The rest of the citizenry however aren't as sympathetic. If the deceased are young, of African descent, living in the East-West corridor, and labelled a "suspected gang member," then the response is, "Good riddance! One less bandit out there!"
It sounds horrible doesn't it? When we take a step back and reflect on those words, aren't we ashamed to have said or thought those things? Trinbagonians, for the most part, are decent people.
We raise and provide for our children as best as we can. We practise our faith and share in each other's religious celebrations. And we can party like nobody else on the planet. But the years of witnessing both a spiralling crime and murder rate has caused us to abandon some of our humanity. We have forgotten that we are our brother's keeper.
Our acting commissioner of police recently voiced his concern that the majority of murder victims and incarcerated people here in T&T, are of African descent. No one is born a bandit, and if given a better alternative, I doubt anyone would choose a life of crime.
This is not a problem that can simply be solved by putting more police on the streets and having judges impose tougher sentences.
As I did last week, take the US as an example–they have the largest prison population in the world. With African-American males, despite being a minority, comprising the majority of inmates. At the risk of over-simplifying it, their present situation stems from a history of slavery and racism, along with a socio-economic system that hasn't always been fair to them.
Things were not so for us. When we became independent in 1962 our society wasn't set up to oppress Afro-Trinbagonians. There were no laws written to enforce a status quo of racial inferiority, and segregation was never an established social practice. And an Afro-centric party continued to govern our country uninterrupted for the next 24 years. The fact that their staunchest support comes from improvised and crime-plagued communities that have seen no improvement during their tenure is something they have yet to reconcile.

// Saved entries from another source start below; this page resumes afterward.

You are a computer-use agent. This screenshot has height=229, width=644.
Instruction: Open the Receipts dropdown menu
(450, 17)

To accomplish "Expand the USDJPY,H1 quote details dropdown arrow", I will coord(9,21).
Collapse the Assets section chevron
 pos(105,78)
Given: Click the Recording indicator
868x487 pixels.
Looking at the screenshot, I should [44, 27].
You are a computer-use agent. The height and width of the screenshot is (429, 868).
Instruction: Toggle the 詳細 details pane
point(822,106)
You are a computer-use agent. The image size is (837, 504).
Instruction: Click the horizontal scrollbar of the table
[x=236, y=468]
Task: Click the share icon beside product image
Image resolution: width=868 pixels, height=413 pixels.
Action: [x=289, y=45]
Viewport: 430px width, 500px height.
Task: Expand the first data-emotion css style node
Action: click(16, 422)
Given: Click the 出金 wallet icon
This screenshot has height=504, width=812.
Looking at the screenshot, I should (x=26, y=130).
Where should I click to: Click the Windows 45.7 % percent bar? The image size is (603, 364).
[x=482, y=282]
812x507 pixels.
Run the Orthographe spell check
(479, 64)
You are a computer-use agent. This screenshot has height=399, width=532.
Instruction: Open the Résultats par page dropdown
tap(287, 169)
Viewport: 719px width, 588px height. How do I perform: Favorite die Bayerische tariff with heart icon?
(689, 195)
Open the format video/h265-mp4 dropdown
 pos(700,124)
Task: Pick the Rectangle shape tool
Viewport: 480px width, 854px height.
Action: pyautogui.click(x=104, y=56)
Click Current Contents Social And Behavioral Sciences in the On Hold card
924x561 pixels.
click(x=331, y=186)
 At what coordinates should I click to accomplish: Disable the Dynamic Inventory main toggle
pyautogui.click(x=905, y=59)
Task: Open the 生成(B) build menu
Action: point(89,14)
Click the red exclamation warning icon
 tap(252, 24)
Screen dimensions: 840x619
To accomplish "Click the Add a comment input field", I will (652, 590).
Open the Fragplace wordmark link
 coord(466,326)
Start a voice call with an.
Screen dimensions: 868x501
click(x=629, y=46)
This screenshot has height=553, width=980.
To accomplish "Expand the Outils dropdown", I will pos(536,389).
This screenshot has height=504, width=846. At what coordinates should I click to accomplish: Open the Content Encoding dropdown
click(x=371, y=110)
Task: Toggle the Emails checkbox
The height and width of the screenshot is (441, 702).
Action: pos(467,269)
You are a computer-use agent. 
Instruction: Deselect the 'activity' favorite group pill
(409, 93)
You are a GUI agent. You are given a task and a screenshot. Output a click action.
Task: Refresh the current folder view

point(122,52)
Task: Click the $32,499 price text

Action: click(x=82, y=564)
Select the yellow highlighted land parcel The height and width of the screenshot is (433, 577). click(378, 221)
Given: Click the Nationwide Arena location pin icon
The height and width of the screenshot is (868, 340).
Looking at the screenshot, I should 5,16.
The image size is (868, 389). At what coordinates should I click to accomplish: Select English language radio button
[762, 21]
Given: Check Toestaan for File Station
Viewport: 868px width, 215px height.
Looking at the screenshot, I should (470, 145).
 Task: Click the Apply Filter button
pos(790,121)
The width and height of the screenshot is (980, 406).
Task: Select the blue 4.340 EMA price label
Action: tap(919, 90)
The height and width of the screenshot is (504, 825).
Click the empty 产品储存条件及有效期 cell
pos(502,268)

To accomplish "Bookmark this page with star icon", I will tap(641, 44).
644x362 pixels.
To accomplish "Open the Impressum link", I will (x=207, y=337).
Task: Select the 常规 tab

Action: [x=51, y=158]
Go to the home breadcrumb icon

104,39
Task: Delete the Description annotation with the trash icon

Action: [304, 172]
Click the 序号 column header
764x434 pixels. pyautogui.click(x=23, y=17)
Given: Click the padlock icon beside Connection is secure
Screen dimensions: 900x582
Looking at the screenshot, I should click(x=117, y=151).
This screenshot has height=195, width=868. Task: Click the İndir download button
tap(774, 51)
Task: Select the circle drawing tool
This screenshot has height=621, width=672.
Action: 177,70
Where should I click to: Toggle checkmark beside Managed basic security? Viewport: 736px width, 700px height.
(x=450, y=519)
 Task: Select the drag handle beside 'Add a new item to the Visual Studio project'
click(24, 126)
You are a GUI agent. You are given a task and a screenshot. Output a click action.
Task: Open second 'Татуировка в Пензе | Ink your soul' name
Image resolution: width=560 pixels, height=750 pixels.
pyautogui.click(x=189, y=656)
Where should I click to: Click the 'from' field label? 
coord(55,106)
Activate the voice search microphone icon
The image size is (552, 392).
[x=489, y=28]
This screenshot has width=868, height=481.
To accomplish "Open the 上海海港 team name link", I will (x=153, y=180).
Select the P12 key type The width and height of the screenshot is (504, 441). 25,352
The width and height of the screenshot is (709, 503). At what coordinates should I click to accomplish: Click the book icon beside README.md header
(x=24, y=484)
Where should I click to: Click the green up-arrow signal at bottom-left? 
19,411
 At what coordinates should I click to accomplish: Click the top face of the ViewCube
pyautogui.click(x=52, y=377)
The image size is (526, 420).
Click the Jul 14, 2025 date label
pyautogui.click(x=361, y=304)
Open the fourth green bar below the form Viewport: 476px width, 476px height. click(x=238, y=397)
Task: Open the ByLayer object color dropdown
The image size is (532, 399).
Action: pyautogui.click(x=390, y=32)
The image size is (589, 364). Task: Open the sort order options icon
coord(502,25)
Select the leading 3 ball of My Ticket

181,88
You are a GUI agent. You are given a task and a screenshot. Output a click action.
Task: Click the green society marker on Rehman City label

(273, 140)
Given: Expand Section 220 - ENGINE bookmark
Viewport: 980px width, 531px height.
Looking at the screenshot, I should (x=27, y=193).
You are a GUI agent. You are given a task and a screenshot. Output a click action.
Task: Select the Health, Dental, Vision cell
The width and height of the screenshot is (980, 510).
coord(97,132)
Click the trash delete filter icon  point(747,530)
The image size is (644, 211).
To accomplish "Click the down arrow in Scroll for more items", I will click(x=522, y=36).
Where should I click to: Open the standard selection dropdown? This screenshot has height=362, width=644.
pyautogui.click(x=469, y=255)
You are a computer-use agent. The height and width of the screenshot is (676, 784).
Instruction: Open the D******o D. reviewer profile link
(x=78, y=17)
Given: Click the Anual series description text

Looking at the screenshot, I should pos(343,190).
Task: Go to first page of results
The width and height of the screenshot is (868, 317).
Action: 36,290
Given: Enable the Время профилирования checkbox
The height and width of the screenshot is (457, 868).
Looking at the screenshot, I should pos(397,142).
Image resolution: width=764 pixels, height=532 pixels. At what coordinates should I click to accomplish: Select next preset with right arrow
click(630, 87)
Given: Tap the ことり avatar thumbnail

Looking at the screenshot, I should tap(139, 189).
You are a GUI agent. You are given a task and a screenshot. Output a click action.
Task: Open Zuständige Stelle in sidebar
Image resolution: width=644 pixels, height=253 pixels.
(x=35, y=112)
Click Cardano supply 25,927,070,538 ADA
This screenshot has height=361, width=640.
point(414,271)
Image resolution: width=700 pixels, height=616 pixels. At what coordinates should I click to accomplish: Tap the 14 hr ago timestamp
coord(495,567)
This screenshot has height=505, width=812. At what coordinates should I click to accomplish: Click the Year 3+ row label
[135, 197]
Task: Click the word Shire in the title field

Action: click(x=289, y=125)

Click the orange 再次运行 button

The PNM's policy of fostering economic dependency, which has since been perpetuated by consecutive administrations, has not only succeeded in the creation of a reliable support base, but has rendered a segment of the population incapable of positive aspirations. When those young men come to expect no better than a "ten-days," it isn't long before the desire to be respected leads them to becoming mere foot soldiers in service to some petty gang leader; a path that most likely ends in the grave.
Where is the outcry? What will it take for a community to unite and say, "No more." Our leaders must do more than bemoan the tragedy of the "little black boys" to pander for the sake of votes.
The intellectuals who don ethnic garb and pontificate about the legacy of slavery, they also need to find a way to move forward instead of merely blaming the past. And we as a nation have to accept that this is a shared responsibility requiring all our efforts.
A chain is only as strong as its weakest link, so when the lowest amongst us rises, we all will rise.